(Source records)
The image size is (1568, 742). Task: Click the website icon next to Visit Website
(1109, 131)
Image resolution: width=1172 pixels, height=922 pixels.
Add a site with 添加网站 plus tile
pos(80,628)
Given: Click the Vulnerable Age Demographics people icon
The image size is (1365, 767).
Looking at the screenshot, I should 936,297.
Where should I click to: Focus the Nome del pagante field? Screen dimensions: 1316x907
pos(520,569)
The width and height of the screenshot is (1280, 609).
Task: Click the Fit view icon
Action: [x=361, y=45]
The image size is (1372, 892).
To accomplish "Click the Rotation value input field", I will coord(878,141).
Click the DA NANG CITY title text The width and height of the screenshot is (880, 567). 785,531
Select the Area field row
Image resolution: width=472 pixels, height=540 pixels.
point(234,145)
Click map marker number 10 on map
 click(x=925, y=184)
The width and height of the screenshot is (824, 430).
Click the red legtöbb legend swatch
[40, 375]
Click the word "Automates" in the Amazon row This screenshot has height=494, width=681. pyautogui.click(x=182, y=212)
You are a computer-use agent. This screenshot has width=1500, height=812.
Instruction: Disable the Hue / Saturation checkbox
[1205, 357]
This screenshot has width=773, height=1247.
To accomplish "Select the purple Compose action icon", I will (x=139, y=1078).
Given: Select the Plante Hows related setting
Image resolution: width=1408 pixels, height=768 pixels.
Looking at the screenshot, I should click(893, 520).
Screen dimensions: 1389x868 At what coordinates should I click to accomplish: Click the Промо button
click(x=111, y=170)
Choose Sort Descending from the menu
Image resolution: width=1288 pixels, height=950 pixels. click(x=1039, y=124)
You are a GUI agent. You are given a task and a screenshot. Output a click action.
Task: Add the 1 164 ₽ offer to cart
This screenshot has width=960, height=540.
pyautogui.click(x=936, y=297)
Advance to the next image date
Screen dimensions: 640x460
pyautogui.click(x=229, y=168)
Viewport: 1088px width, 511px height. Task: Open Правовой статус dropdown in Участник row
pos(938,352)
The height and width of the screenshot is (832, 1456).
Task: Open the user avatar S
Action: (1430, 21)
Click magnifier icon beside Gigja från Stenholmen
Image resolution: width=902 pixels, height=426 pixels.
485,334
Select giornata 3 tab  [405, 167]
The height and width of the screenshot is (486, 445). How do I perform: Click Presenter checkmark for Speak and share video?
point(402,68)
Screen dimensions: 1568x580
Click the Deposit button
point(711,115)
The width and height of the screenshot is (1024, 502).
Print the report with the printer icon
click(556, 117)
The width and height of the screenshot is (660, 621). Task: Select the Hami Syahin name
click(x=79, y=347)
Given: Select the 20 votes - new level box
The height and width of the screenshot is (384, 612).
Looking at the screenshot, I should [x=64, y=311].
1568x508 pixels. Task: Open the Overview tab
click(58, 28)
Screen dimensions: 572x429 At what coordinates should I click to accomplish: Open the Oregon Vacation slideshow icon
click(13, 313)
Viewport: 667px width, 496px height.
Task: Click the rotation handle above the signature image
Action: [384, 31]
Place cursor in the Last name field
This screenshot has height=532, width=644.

> [Directions for this task]:
Convert the records into a JSON list of strings with one string per line, leaving out blank lines.

> [Response to this exercise]:
[
  "The image size is (1568, 742). Task: Click the website icon next to Visit Website",
  "(1109, 131)",
  "Image resolution: width=1172 pixels, height=922 pixels.",
  "Add a site with 添加网站 plus tile",
  "pos(80,628)",
  "Given: Click the Vulnerable Age Demographics people icon",
  "The image size is (1365, 767).",
  "Looking at the screenshot, I should 936,297.",
  "Where should I click to: Focus the Nome del pagante field? Screen dimensions: 1316x907",
  "pos(520,569)",
  "The width and height of the screenshot is (1280, 609).",
  "Task: Click the Fit view icon",
  "Action: [x=361, y=45]",
  "The image size is (1372, 892).",
  "To accomplish \"Click the Rotation value input field\", I will coord(878,141).",
  "Click the DA NANG CITY title text The width and height of the screenshot is (880, 567). 785,531",
  "Select the Area field row",
  "Image resolution: width=472 pixels, height=540 pixels.",
  "point(234,145)",
  "Click map marker number 10 on map",
  " click(x=925, y=184)",
  "The width and height of the screenshot is (824, 430).",
  "Click the red legtöbb legend swatch",
  "[40, 375]",
  "Click the word \"Automates\" in the Amazon row This screenshot has height=494, width=681. pyautogui.click(x=182, y=212)",
  "You are a computer-use agent. This screenshot has width=1500, height=812.",
  "Instruction: Disable the Hue / Saturation checkbox",
  "[1205, 357]",
  "This screenshot has width=773, height=1247.",
  "To accomplish \"Select the purple Compose action icon\", I will (x=139, y=1078).",
  "Given: Select the Plante Hows related setting",
  "Image resolution: width=1408 pixels, height=768 pixels.",
  "Looking at the screenshot, I should click(893, 520).",
  "Screen dimensions: 1389x868 At what coordinates should I click to accomplish: Click the Промо button",
  "click(x=111, y=170)",
  "Choose Sort Descending from the menu",
  "Image resolution: width=1288 pixels, height=950 pixels. click(x=1039, y=124)",
  "You are a GUI agent. You are given a task and a screenshot. Output a click action.",
  "Task: Add the 1 164 ₽ offer to cart",
  "This screenshot has width=960, height=540.",
  "pyautogui.click(x=936, y=297)",
  "Advance to the next image date",
  "Screen dimensions: 640x460",
  "pyautogui.click(x=229, y=168)",
  "Viewport: 1088px width, 511px height. Task: Open Правовой статус dropdown in Участник row",
  "pos(938,352)",
  "The height and width of the screenshot is (832, 1456).",
  "Task: Open the user avatar S",
  "Action: (1430, 21)",
  "Click magnifier icon beside Gigja från Stenholmen",
  "Image resolution: width=902 pixels, height=426 pixels.",
  "485,334",
  "Select giornata 3 tab  [405, 167]",
  "The height and width of the screenshot is (486, 445). How do I perform: Click Presenter checkmark for Speak and share video?",
  "point(402,68)",
  "Screen dimensions: 1568x580",
  "Click the Deposit button",
  "point(711,115)",
  "The width and height of the screenshot is (1024, 502).",
  "Print the report with the printer icon",
  "click(556, 117)",
  "The width and height of the screenshot is (660, 621). Task: Select the Hami Syahin name",
  "click(x=79, y=347)",
  "Given: Select the 20 votes - new level box",
  "The height and width of the screenshot is (384, 612).",
  "Looking at the screenshot, I should [x=64, y=311].",
  "1568x508 pixels. Task: Open the Overview tab",
  "click(58, 28)",
  "Screen dimensions: 572x429 At what coordinates should I click to accomplish: Open the Oregon Vacation slideshow icon",
  "click(13, 313)",
  "Viewport: 667px width, 496px height.",
  "Task: Click the rotation handle above the signature image",
  "Action: [384, 31]",
  "Place cursor in the Last name field",
  "This screenshot has height=532, width=644."
]